Recommendation for which pool for System? boot-pool (SSD) or main pool (HDD)?

The GUI in Settings>Advanced>Storage gives you a choice for where to put the system. Do you get a noticeable speed benefit to using SSD for the system?

I have 16GB SATA DOM for my boot-pool and use RAIDZ1 HDDs for my main pool. Which should I choose for system dataset (it is just 2GB in size) and why? It’s currently using the HDD, but I’m thinking I’d boost performance by using the SATA DOM for system. This means more wear and tear on the SSD, but isn’t that negligible? On the other hand, if moving the system to the SSD isn’t noticeably faster, then I should keep it on the HDD.

I have 64GB of RAM. and I’ve only got 10GB in use, so it’s never touching the swap.
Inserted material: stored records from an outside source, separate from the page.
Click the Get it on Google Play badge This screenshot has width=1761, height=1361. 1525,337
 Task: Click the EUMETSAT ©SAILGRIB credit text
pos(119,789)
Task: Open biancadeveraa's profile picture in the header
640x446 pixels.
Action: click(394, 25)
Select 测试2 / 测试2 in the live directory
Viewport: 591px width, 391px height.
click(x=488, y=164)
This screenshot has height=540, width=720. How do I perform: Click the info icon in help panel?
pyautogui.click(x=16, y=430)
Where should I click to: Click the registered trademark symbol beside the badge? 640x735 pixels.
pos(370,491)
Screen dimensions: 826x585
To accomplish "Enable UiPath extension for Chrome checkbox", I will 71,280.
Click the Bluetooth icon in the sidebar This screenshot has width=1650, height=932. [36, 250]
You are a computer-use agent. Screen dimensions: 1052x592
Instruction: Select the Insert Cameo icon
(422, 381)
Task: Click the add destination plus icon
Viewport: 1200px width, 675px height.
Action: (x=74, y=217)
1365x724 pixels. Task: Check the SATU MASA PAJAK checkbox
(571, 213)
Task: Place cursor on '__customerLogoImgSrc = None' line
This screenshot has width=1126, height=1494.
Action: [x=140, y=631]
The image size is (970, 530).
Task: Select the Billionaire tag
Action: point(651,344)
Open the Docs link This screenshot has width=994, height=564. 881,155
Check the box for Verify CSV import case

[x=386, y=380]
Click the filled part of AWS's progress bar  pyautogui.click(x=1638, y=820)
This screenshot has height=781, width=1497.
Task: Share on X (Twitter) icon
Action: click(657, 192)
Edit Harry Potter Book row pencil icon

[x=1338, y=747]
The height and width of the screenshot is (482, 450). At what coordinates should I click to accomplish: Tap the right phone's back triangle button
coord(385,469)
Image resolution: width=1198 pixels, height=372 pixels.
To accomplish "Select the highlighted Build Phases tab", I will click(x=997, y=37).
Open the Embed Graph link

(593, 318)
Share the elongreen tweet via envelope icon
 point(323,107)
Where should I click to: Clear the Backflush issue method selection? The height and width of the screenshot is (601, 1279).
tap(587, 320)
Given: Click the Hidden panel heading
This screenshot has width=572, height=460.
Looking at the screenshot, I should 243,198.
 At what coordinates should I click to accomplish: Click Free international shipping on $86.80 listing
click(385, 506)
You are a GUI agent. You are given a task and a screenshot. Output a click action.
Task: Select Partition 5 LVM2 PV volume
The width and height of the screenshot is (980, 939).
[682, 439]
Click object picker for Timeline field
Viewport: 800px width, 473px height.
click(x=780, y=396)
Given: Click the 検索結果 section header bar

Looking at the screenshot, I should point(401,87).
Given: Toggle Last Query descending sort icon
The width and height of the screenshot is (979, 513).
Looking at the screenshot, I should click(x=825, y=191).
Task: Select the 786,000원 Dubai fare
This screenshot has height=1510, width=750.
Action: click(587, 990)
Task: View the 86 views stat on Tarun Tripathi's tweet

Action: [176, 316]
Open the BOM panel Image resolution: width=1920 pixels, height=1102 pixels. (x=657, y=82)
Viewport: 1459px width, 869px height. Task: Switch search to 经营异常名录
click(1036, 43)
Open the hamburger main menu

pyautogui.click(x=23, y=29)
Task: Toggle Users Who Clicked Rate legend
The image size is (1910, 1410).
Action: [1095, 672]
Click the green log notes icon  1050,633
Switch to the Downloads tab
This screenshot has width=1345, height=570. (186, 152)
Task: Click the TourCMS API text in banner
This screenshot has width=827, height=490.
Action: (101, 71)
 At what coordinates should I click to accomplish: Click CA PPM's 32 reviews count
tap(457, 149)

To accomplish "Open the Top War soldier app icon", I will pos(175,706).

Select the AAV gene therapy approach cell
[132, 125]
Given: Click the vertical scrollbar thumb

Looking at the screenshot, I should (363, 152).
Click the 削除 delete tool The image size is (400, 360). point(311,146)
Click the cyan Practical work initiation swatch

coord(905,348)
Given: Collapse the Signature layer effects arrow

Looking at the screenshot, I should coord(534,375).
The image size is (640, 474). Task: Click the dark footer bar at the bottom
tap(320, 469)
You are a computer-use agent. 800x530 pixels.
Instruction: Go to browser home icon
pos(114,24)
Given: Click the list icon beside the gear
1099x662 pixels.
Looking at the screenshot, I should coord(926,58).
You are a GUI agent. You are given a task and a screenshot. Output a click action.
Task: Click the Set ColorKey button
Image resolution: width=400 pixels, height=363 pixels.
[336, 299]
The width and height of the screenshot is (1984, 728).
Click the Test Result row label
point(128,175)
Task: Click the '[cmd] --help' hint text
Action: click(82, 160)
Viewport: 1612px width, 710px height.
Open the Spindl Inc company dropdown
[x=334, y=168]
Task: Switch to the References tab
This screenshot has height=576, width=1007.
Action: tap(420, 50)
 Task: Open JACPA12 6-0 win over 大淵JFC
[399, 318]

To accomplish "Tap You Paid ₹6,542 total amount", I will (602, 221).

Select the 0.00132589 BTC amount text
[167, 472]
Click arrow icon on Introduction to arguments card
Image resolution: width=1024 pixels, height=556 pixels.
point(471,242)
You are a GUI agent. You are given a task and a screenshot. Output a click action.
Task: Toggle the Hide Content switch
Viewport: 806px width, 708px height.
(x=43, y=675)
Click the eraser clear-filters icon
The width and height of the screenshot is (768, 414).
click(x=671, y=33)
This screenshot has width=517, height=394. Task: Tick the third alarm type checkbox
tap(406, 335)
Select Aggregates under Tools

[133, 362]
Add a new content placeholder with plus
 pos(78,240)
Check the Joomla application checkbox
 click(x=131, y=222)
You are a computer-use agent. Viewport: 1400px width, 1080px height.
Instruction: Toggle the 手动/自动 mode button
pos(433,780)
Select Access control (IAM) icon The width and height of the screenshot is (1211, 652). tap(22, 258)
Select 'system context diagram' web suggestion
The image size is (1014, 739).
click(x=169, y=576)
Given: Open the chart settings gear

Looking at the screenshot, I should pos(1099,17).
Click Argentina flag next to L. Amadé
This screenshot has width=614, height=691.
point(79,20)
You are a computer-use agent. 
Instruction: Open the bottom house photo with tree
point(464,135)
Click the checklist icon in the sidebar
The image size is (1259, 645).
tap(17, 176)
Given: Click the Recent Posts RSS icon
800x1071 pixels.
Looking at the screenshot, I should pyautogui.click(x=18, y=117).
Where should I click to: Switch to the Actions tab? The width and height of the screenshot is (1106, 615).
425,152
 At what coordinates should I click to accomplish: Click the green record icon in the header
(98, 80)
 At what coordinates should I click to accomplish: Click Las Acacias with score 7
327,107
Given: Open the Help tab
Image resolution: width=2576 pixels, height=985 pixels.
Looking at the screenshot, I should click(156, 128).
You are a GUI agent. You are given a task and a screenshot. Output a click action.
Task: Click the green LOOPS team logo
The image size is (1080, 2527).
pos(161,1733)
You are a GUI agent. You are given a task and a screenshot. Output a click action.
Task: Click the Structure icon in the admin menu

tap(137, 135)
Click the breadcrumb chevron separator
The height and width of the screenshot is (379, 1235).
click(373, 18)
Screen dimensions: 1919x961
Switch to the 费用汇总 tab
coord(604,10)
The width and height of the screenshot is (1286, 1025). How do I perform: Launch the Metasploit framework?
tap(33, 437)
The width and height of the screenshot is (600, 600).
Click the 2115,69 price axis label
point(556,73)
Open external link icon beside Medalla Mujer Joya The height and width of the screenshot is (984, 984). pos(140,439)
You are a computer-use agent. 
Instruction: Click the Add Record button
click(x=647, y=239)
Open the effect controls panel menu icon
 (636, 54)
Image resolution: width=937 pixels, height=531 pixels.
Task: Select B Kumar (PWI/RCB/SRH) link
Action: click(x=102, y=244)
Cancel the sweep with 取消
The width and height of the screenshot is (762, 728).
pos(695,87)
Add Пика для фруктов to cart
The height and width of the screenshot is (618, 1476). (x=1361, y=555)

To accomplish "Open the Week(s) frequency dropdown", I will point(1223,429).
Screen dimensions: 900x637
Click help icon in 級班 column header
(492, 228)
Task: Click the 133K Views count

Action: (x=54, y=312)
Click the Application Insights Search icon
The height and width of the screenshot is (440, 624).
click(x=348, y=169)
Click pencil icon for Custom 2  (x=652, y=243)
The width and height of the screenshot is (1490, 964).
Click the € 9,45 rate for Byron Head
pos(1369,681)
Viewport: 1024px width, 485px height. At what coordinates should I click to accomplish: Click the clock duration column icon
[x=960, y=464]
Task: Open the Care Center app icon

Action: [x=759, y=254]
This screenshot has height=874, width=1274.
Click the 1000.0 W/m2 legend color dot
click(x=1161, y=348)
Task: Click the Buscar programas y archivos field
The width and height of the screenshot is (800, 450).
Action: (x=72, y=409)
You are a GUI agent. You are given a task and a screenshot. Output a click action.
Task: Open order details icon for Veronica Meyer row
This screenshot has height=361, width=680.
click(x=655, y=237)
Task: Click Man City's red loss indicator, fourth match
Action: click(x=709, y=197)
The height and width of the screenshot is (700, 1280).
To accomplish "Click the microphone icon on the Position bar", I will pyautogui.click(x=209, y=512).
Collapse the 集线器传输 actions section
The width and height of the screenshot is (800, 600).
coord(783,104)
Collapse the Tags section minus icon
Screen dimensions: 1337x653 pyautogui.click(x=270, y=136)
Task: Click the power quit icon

Is there any reason to have the swap at all or should I only consider if I ever run out of RAM?

Any reason I shouldn’t use gdisk to partition my SATA DOMs? For example, with a single 16GB SATA DOM, it seems like the boot-pool and system combined don’t use up more than about 4GB. The amount of over provisioning depends on the workload. So if my system is on the HDD there shouldn’t be many writes to the SSD, so presumably I can reduce the size of the boot-pool partition to 8GB or even less?

Thanks for your insights.

Users will move their “System Dataset” to any non-spinning pool, such as the boot-pool or a dedicated SSD-only pool, simply to keep their servers quiet.

The main difference from Core → SCALE is that you can no longer choose which pool the system logs are written. (Core allowed you to store them on the same pool where the System Dataset resides[1], whereas SCALE always stores them to your boot-pool.)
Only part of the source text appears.